Résumé : L’écrivaine Christine Angot est invitée pour des raisons professionnelles à Strasbourg, où son père a vécu jusqu’à sa mort en 1999. C’est la ville où elle l’a rencontré pour la première fois à treize ans, et où il a commencé à la violer. Sa femme et ses enfants y vivent toujours. Angot prend une caméra, et frappe aux portes de la famille.

Analyse : C’est un documentaire percutant, terrifiant, sur les ravages profonds que peut occasionner le viol d’une gamine de 13 ans par son propre père. Quand on voit les conséquences que de telles infamies peuvent avoir sur les femmes qui, adultes, n’arrivent toujours pas à se reconstruire, on se dit que ces pères si « aimants » ce sont de véritables monstres. Se rendent-ils compte des ravages qu’ils provoquent ? C’est un cri de rage, un cri de désespoir, un cri du cœur que pousse Christine Angot avec l’espoir d’être enfin reconnue, pour avancer dans la vie sans ce souvenir de tous les jours. Un épisode particulièrement pénible chez la femme de son père dont elle doit forcer littéralement la porte, car elle ne veut pas recevoir Christine qui est celle par qui le scandale arrive. Ce n’est certes pas par l’auteur du crime qui demeurera toujours aux yeux de cette femme, si soucieuse de bienséance, « l’homme de (sa) vie ». Il faut dire que la dénonciation de l’inceste provoque l’éclatement et la ruine de la famille, l’opprobre général sur elle, quelque fois la mise en danger de la situation économique de la femme. Il est donc plus facile d’ignorer les souffrances d’une petite fille, que l’on refuse de voir par une immense lâcheté de préservation. Tout ce que veut Christine Angot c’est la reconnaissance, même tardive, de ce crime qu’elle a subi pendant de longues années. Faire parler ceux qui savaient, qui auraient dû la protéger, et qui ont détourné les yeux. Sa mère, tardivement, fait acte de repentance et esquisse même quelques larmes.  

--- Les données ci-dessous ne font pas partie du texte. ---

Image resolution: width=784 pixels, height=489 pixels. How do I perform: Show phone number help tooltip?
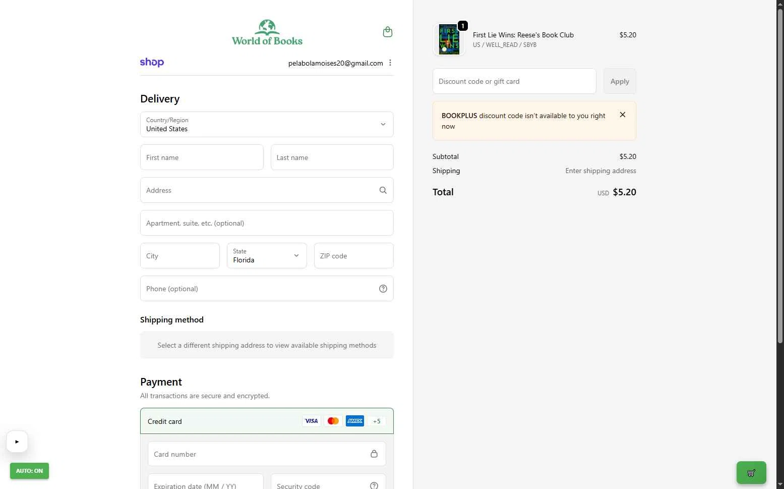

La démarche de Christine Angot, pour en finir comme elle le dit avec cette histoire, est courageuse, remarquable et nécessaire. En voyant la violence de sa souffrance encore actuelle on réalise à quel point cet acte révoltant est lourd de conséquences et on ne peut pas ne pas se poser la question : combien de femmes vivent avec cette souillure et continuent de se taire ? Ce documentaire nécessaire leur permettra, il faut l’espérer, de libérer une parole trop longtemps tue. Christine Angot aura alors parfaitement réussi son combat.